Le perplessità di fronte ai fenomeni innovativi ci sono sempre state. Oggi la tecnologia va avanti a grande velocità. E, quindi, spesso la realtà che si determina precede la regolamentazione del suo uso.
È questo il caso dell’intelligenza artificiale, il cui sviluppo è considerato da alcuni essenziale e per altri è ritenuto pericoloso, se non ben regolamentato. Le insidie derivano dalla possibilità che aumentino sia le fake news che la scomparsa dei confini tra verità e menzogna, tra realtà e finzione. Le macchine pensanti sono già all’opera e sostituiscono l’uomo in molte funzioni e vari settori.
Tutto parte dagli Stati Uniti, dove si sono sviluppati alcuni software di intelligenza artificiale, che utilizzano conversazioni di utenti e informazioni relative all’indennizzo degli abbonati al servizio a pagamento. In particolare, il quotidiano Wall Street Journal e il gruppo televisivo Cnn hanno protestato per l’utilizzo dei propri contenuti da parte del ChatGpt, il maggiore dei software di intelligenza artificiale. L’editore del quotidiano statunitense precisa che, per usare i suoi contenuti, occorre una regolare licenza. Analoga controversia vede contrapposti i giornali a Google sull’impiego dei cosiddetti snippet, ossia ritagli dei quotidiani sulle pagine del network.

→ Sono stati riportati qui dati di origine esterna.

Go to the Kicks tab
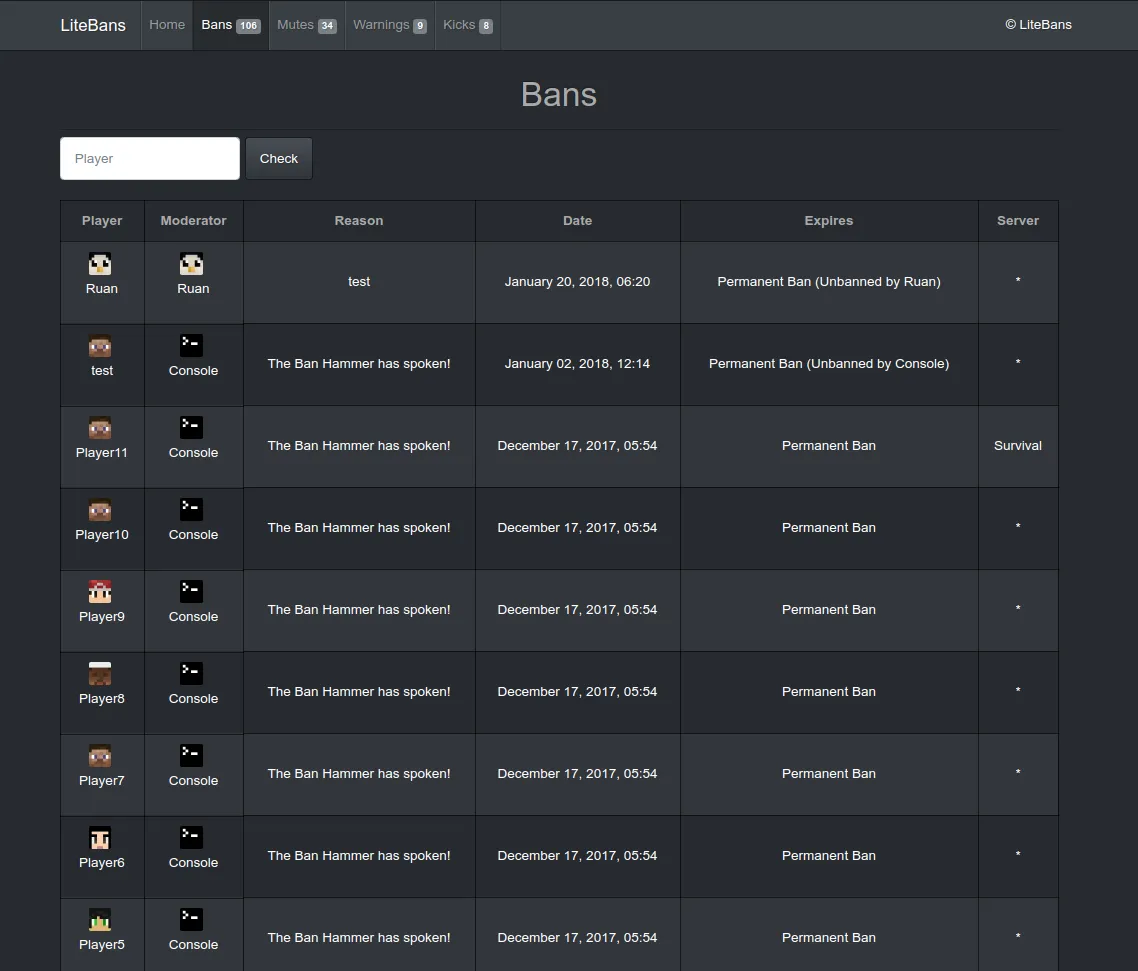Image resolution: width=1138 pixels, height=971 pixels. 467,25
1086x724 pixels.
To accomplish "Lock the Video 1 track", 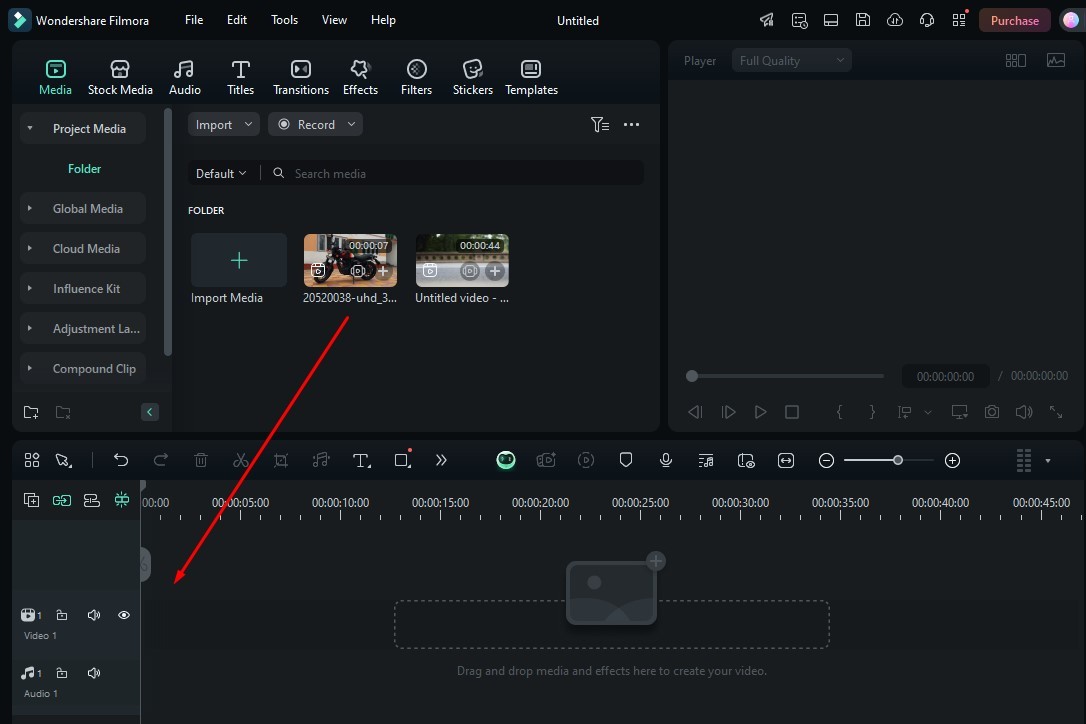I will tap(62, 615).
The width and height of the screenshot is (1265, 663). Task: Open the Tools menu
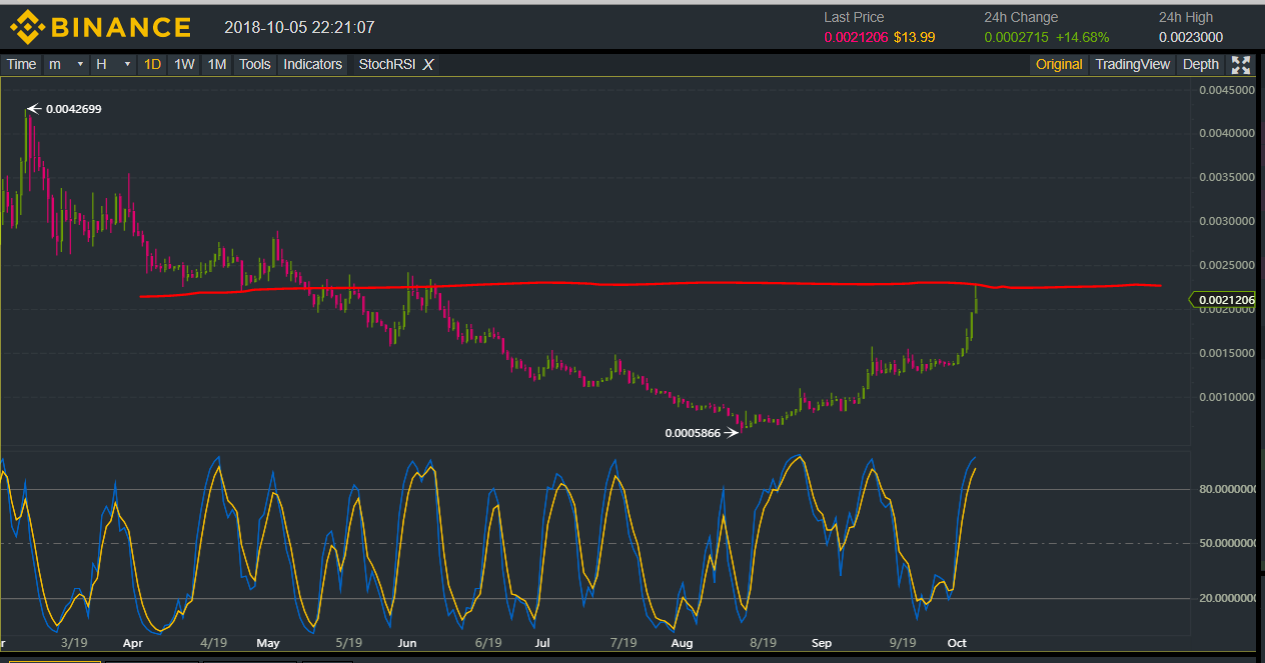(x=255, y=65)
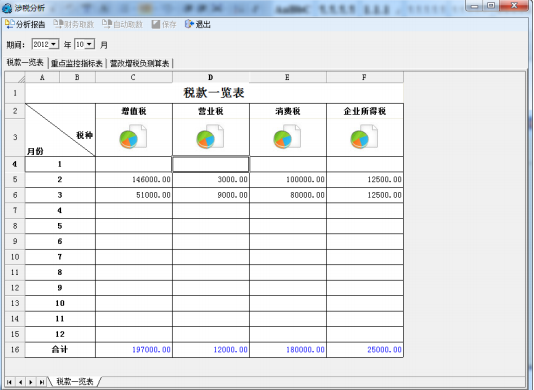Go to the first sheet using navigation arrow
The image size is (534, 390).
pos(9,382)
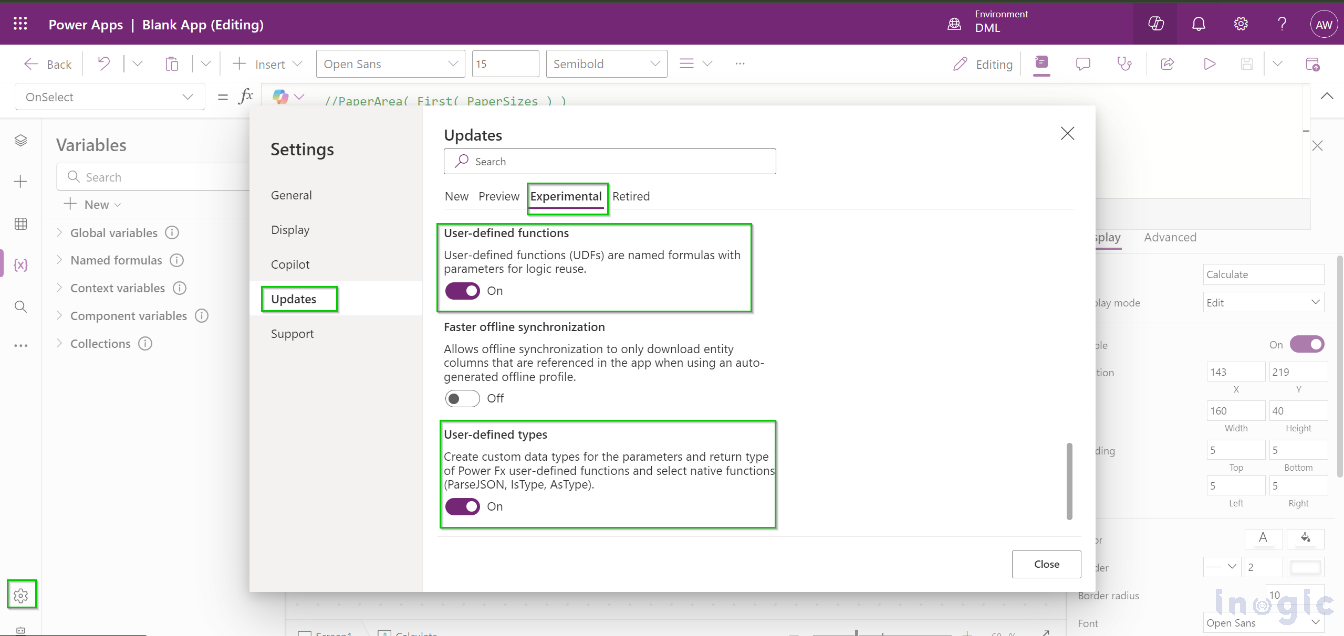Click the Updates search field
Image resolution: width=1344 pixels, height=636 pixels.
[x=610, y=161]
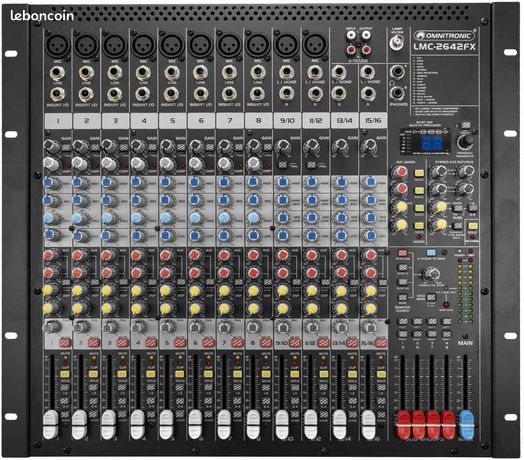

In Italia, il problema è scoppiato per l’intervento del Garante per la privacy, il giurista Pasquale Stanzione, secondo il quale ChatGpt prende dati senza controllo. Per questo, il Garante per la protezione dei dati personali ha disposto “la limitazione provvisoria del trattamento dei dati degli utenti italiani nei confronti di “OpenAi”, la società Usa che ha sviluppato e gestisce la piattaforma. Il problema è complesso, anche per l’assenza di una base giuridica che giustifichi la raccolta e la conservazione di dati personali. In secondo ordine, la carenza di un qualsiasi filtro per la verifica dell’età degli utenti espone i minori a risposte assolutamente inidonee rispetto al loro grado di sviluppo e autoconsapevolezza. Un altro aspetto controverso è che “OpenAi” non ha una sede nell’Unione europea.
I primi a muoversi sono stati i quotidiani americani e sul Post Journal è scritto “tra le molti implicazioni e prospettive create dal perfezionamento delle intelligenze artificiali nella scrittura, una è la possibilità di produrre infiniti contenuti a partire da testi editi protetti dal diritto d’autore, aggirando così il rischio d’illegalità che attualmente riguarda siti e piattaforme che replicano in parte o del tutto articoli sottratti ai siti originali”.
Si crea, così, una sorta di rassegna stampa totale, provocando gravi danni alle aziende editoriali. È per questo che il Garante ha disposto che la piattaforma non potrà essere usata in Italia, fino a quando non saranno rispettate le norme sulla privacy. Lo stop è uno spunto per riflettere sulle insidie nascoste nell’uso senza regole dell’intelligenza artificiale. Alcune versioni contengono parti ingannevoli, con il rischio alla privacy e alla sicurezza pubblica.
L’intervento del professor Pasquale Stanzione, nato a Solopaca in provincia di Benevento nel 1945, si inserisce nel filone che aveva tracciato il costituzionalista Stefano Rodotà, quando da Garante aveva posto al centro dell’attenzione giuridica italiana la difesa dell’identità e della dignità dell’individuo. “La tecnologia”, sosteneva, “deve essere governata dall’uomo e non il contrario”.
“OpenAi” ha 20 giorni per comunicare le misure intraprese in attuazione delle richieste del Garante, pena una sanzione fino a 20 milioni di euro.